Pinkstinks is a campaign founded in London in May 2008 by twin sisters Emma Moore and Abi Moore (born 1971, London) to raise awareness of what they claim is damage caused by gender stereotyping of children. Pinkstinks claims that the marketing of gender-specific products to young children encourages girls to limit their ambitions later in life.

Activities
Pinkstinks has created a listing of "Pinkstinks Approved" companies providing non-gender-specific play and learning products for children. In 2009 the campaign was reported as urging parents to boycott shops selling pink toys and gifts. In 2010 Pinkstinks criticised Marks and Spencer for labelling underwear aimed at six-year-old girls as "bra tops". John Lewis, Marks and Spencer and Sainsbury's have responded quickly to criticism by Pinkstinks, removing a "girls" label from a pink Playmobil set and a "boys" label from a science kit and adding non-gender-specific labels to children's nurse and doctor outfits.

Awards and recognition
The campaign's founders, Abi and Emma Moore, won an award in the Women Creating Change category at the 2009 Sheila McKechnie Foundation awards. In 2012 Pinkstinks won the Mumsnet Award for Promoting Body Confidence in Children.

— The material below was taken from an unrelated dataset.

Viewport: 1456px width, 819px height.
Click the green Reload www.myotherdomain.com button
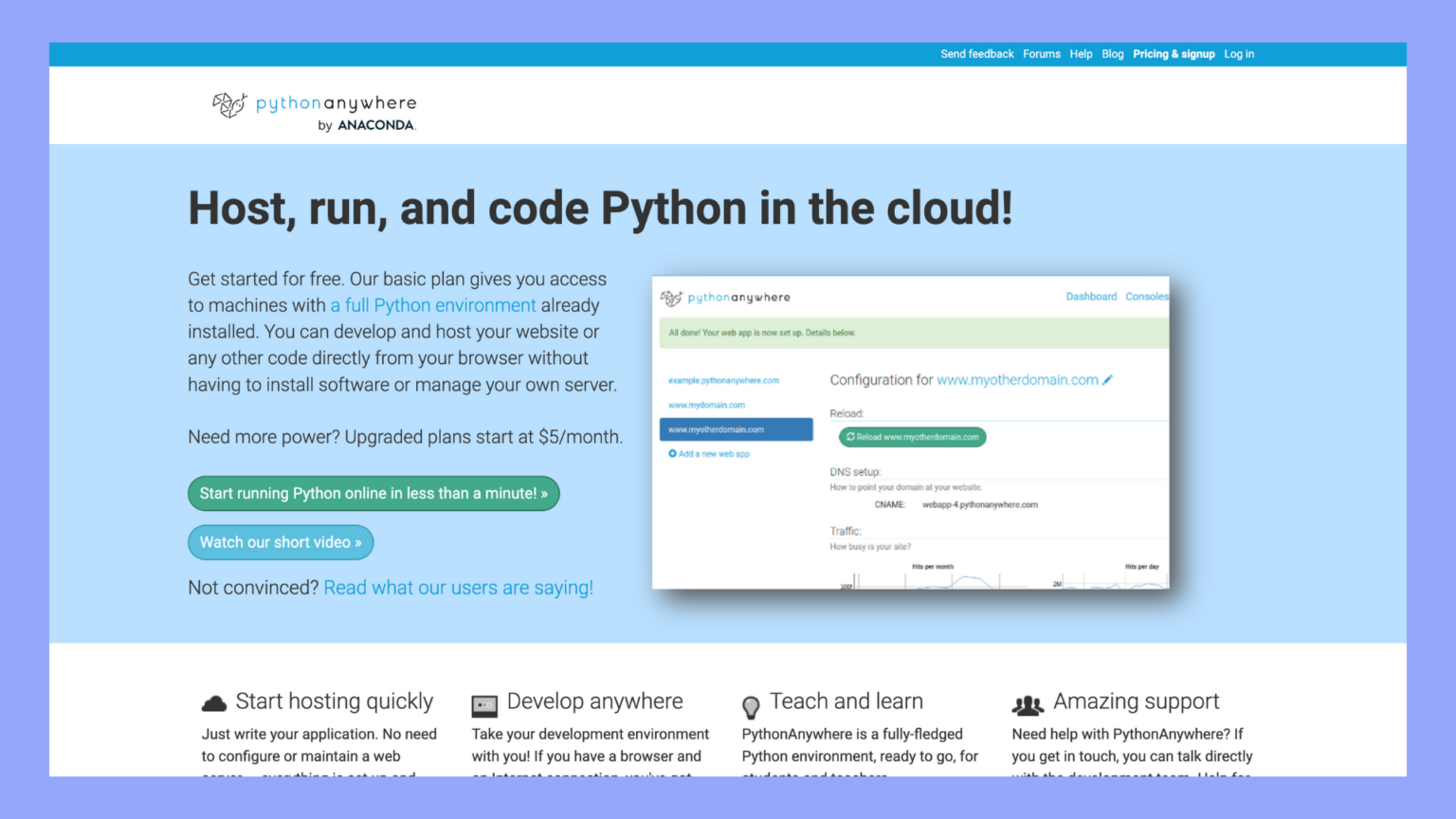click(912, 437)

In 2009 Bridget Prentice MP, who was then British Government Justice Minister, backed Pinkstinks' campaign to boycott shops selling Christmas gifts which were aimed particularly at either girls or boys, saying "It's about not funnelling girls into pretty, pretty jobs, but giving them aspirations and challenging them to fulfil their potential". Speaking in the UK Parliament, Lady Morgan, the junior children's minister, said that "it is extremely important that we ensure girls have a chance to play with trucks and trains and wear blue if they look pretty in blue and we shouldn't be defining how young people are looked after by the colour of their toys".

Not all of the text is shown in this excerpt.